Reproduce the items between the line holding "What do you" and the line holding "event-description: 광어회. 갑오징어.", inclusive, with "screenshot" swapped for "screen capture" and nothing else changed. Leave the pictures out of your output.
** Dataset follows **
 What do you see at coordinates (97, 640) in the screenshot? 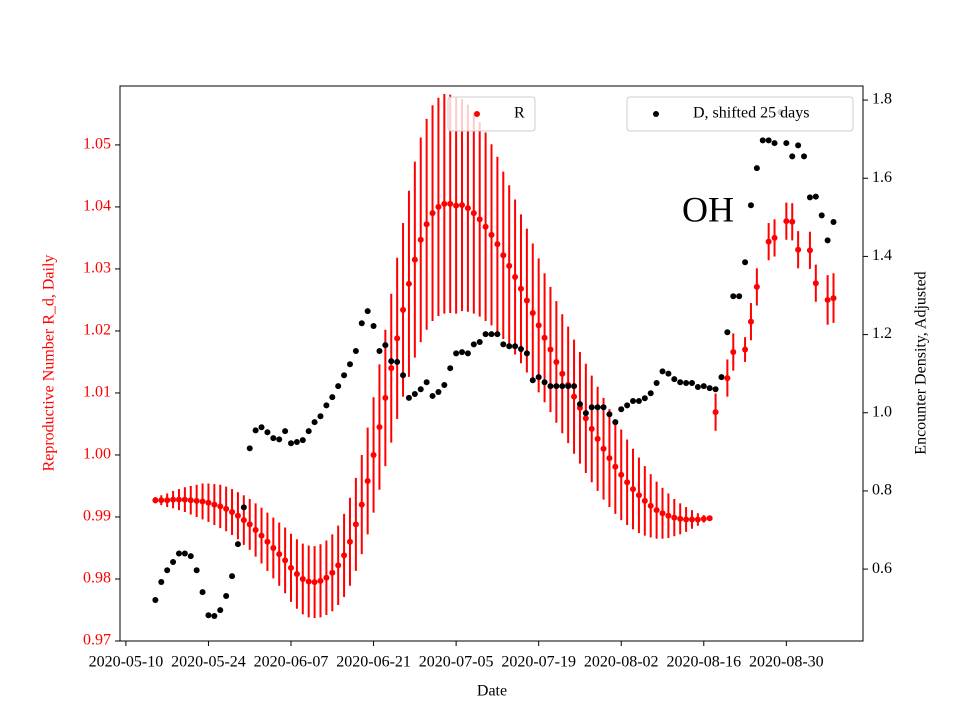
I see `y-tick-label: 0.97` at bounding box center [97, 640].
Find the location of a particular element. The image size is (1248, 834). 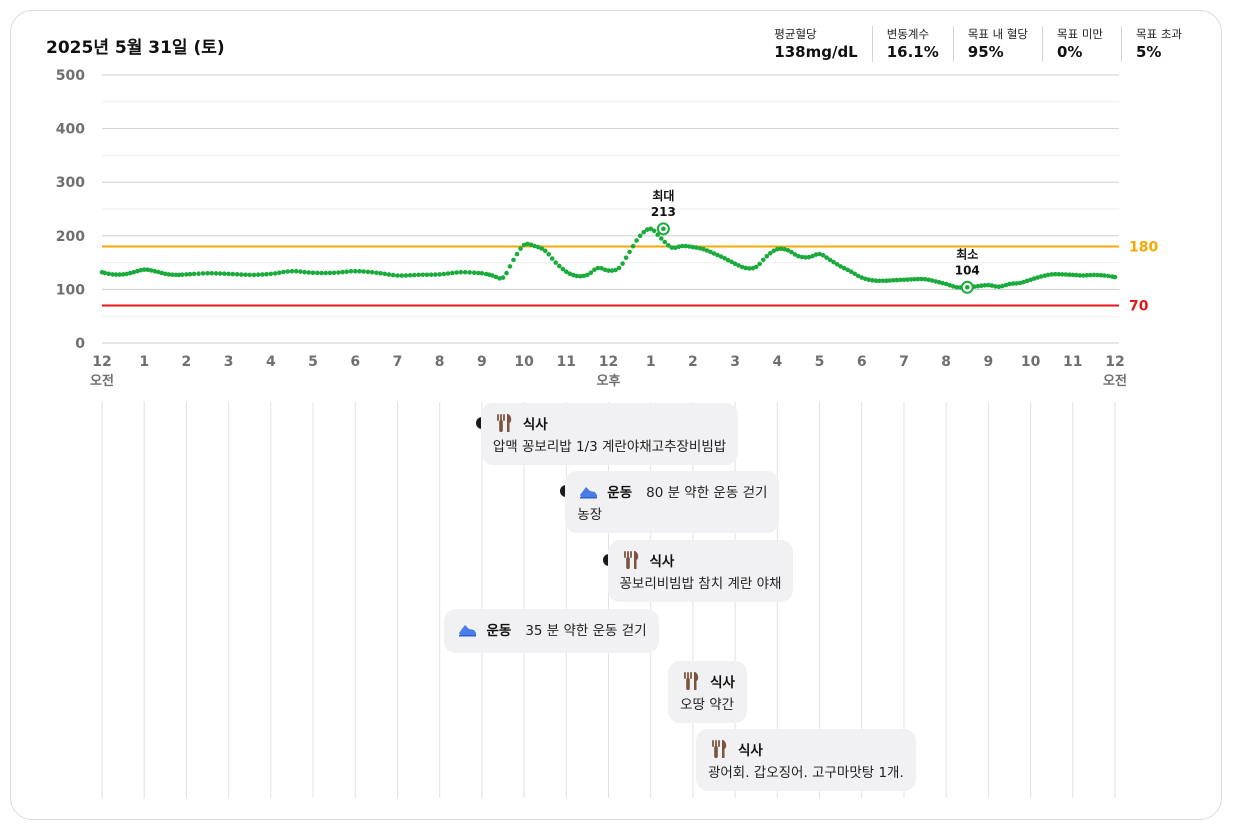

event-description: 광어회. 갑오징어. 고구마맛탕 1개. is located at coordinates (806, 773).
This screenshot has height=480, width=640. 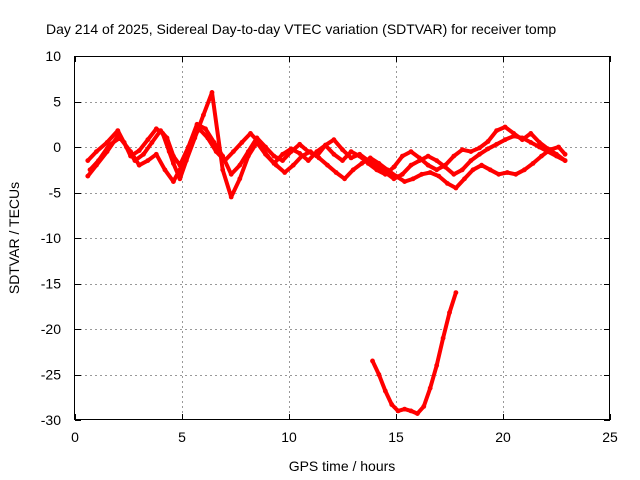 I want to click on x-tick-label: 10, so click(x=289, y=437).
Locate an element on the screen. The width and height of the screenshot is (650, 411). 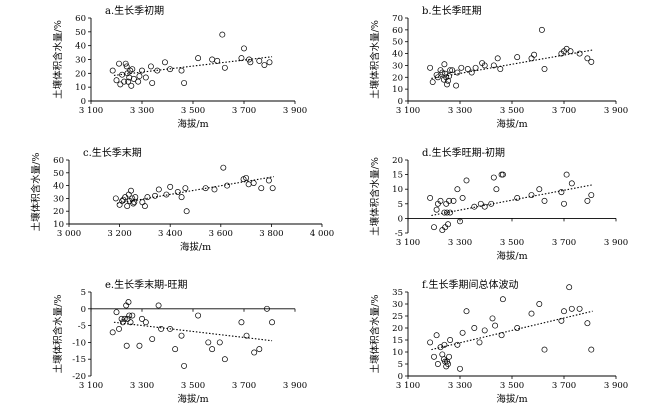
** End of Dataset **
** Dataset follows **
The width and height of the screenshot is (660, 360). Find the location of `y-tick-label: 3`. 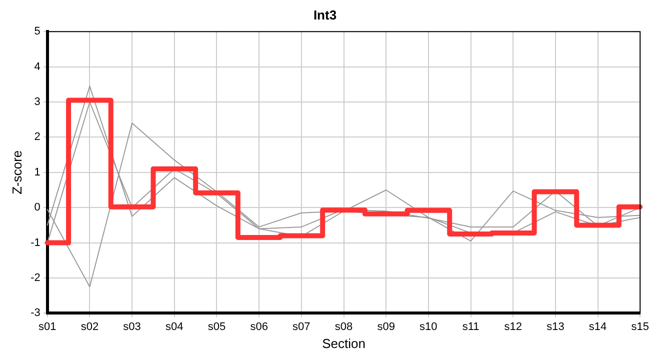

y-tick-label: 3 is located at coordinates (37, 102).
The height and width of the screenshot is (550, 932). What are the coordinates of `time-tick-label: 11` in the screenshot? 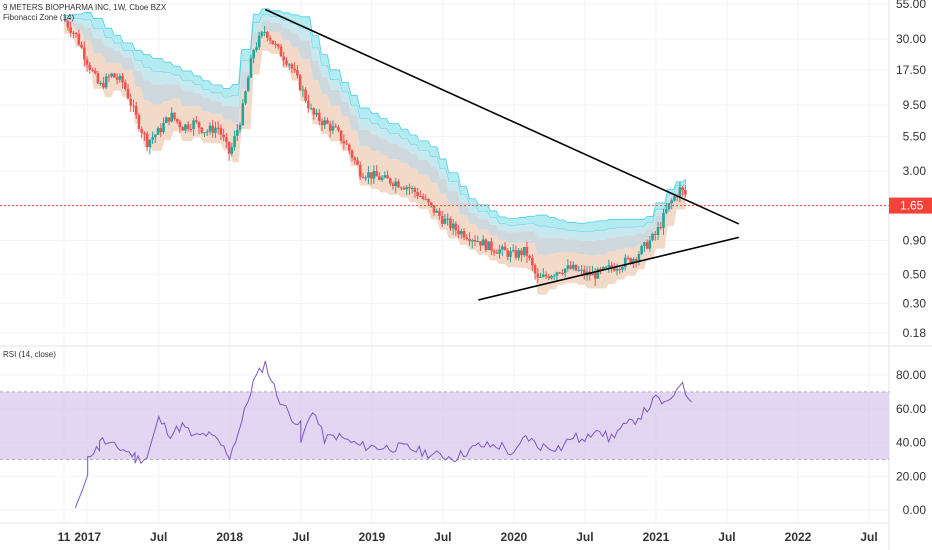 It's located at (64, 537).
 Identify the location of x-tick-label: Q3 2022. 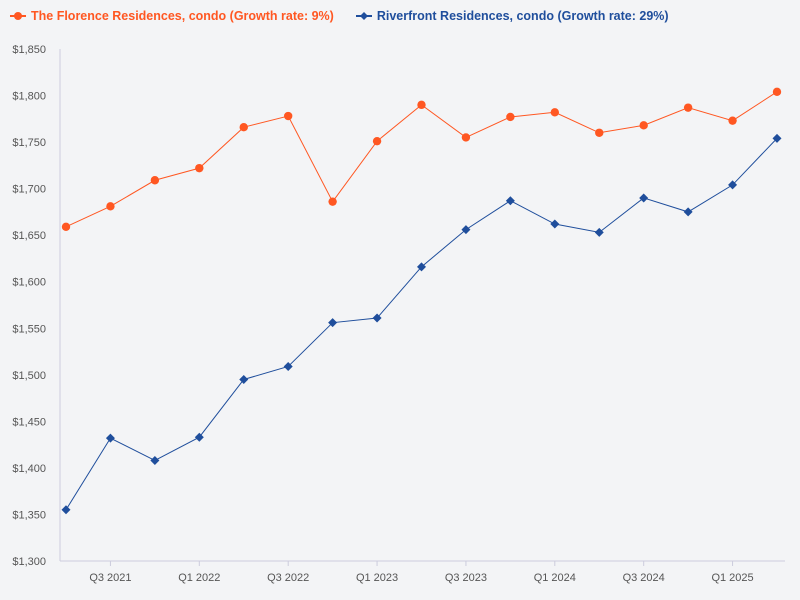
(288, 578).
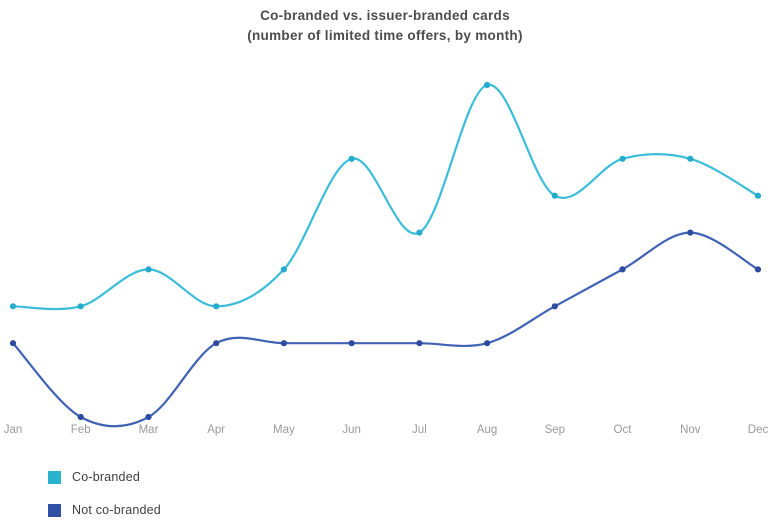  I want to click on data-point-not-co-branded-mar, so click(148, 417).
** End of Dataset **
** Dataset follows **
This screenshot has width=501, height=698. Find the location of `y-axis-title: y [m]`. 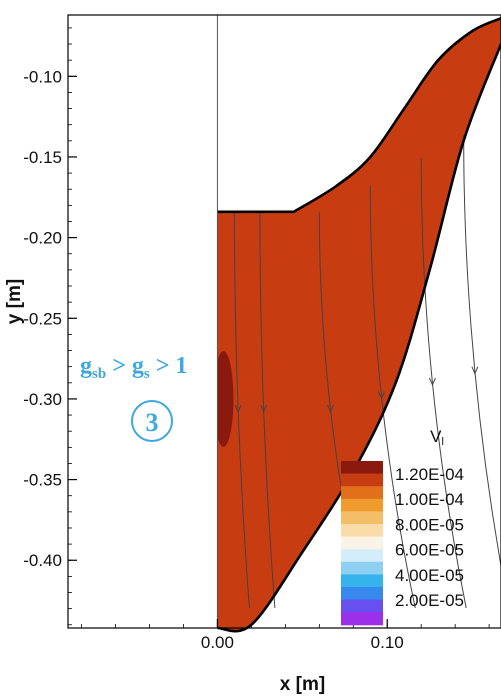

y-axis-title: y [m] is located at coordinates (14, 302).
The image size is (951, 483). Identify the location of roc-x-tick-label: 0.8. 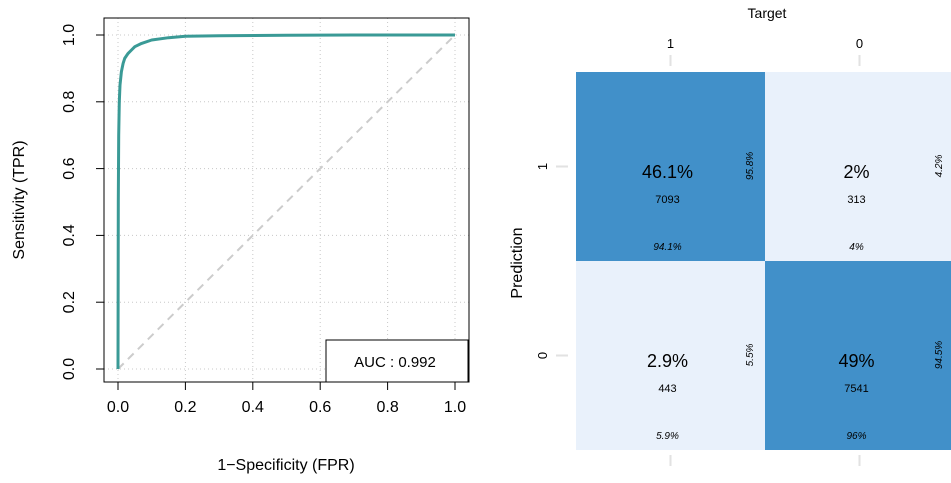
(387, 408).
** End of Dataset **
**Exercise output:**
 What do you see at coordinates (97, 640) in the screen capture? 
I see `y-tick-label: 0.97` at bounding box center [97, 640].
Find the location of a particular element. The image size is (1248, 834). 

event-description: 광어회. 갑오징어. 고구마맛탕 1개. is located at coordinates (806, 773).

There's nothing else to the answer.